Pilgrims walking the famous Camino de Santiago have reached a new record. In 2023, nearly half a million people from around the world hiked this historic route.
According to the statistics released by the pilgrims office, 446,035 pilgrims arrived at the Spanish pilgrimage site. Nearly 200,000 of the pilgrims were from Spain, primarily from the southern region of Andalucia.
In terms of foreigners, pilgrims from the United States ranked highest — with 32,063 — followed by Italians with 28,645 and Germans with 24,342.
Other countries that ranked high included Portugal, France, the United Kingdom, Mexico, South Korea, Ireland, Australia, and Canada.
The major age groups represented were 18- to 45-year-olds, with 10,181 pilgrims, and there were 10,096 pilgrims between 45 and 65 years old.
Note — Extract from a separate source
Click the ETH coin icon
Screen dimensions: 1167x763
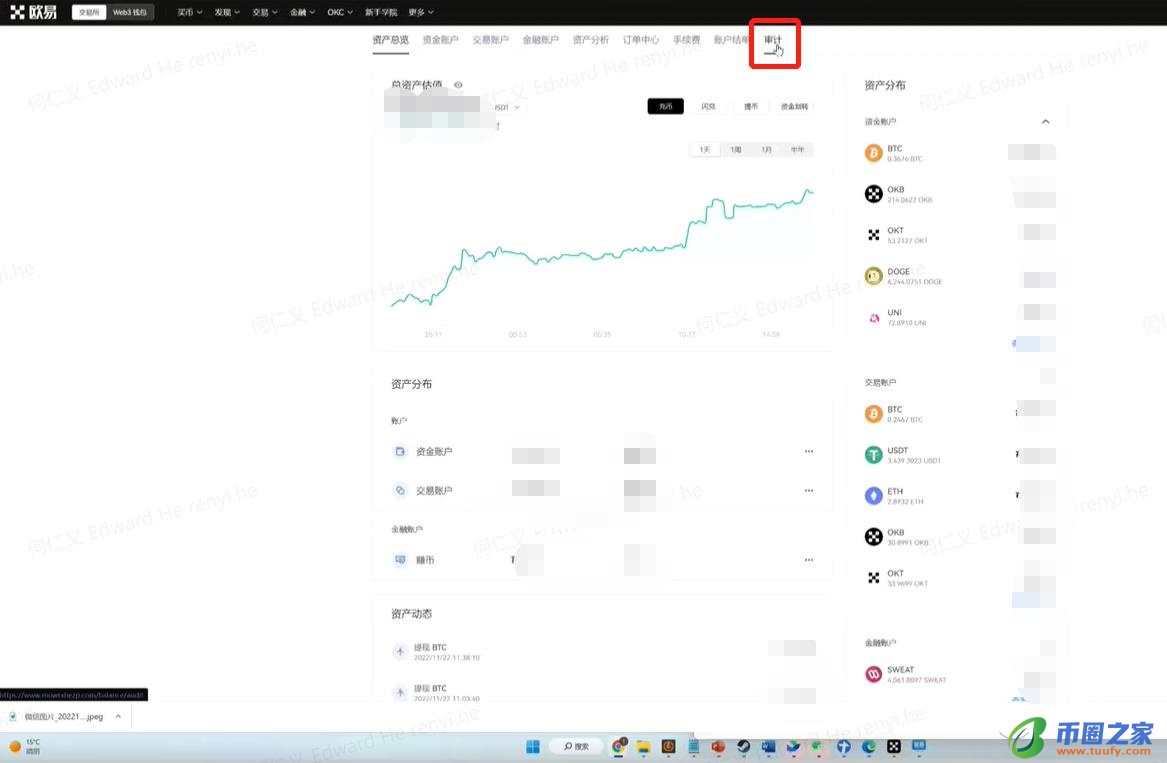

Women pilgrims also outnumbered males.
Despite the Camino being a traditional Catholic pilgrimage, 23.3% of those who walked the route completed it for nonreligious reasons.
The Camino de Santiago, also known as “The Way of St. James,” is a 1,000-year-old pilgrimage route through Spain, Portugal, and part of southern France that leads to the Cathedral of Santiago located in the Archdiocese of Santiago de Compostela in northwestern Spain. The cathedral is traditionally held to be the burial place of St. James the Apostle.
After the discovery of the relics of St. James the Great in the ninth century, the Camino became a major pilgrimage site from the 10th century onward. The Camino was officially declared one of the “three greatest pilgrimages of Christendom,” along with Jerusalem and the Via Francigena to Rome, in 1492 after the liberation of Granada under the reign of the Catholic monarchs Ferdinand II of Aragon and Isabella I of Castile. In 1987 it was declared the first Cultural Route of the Council of Europe.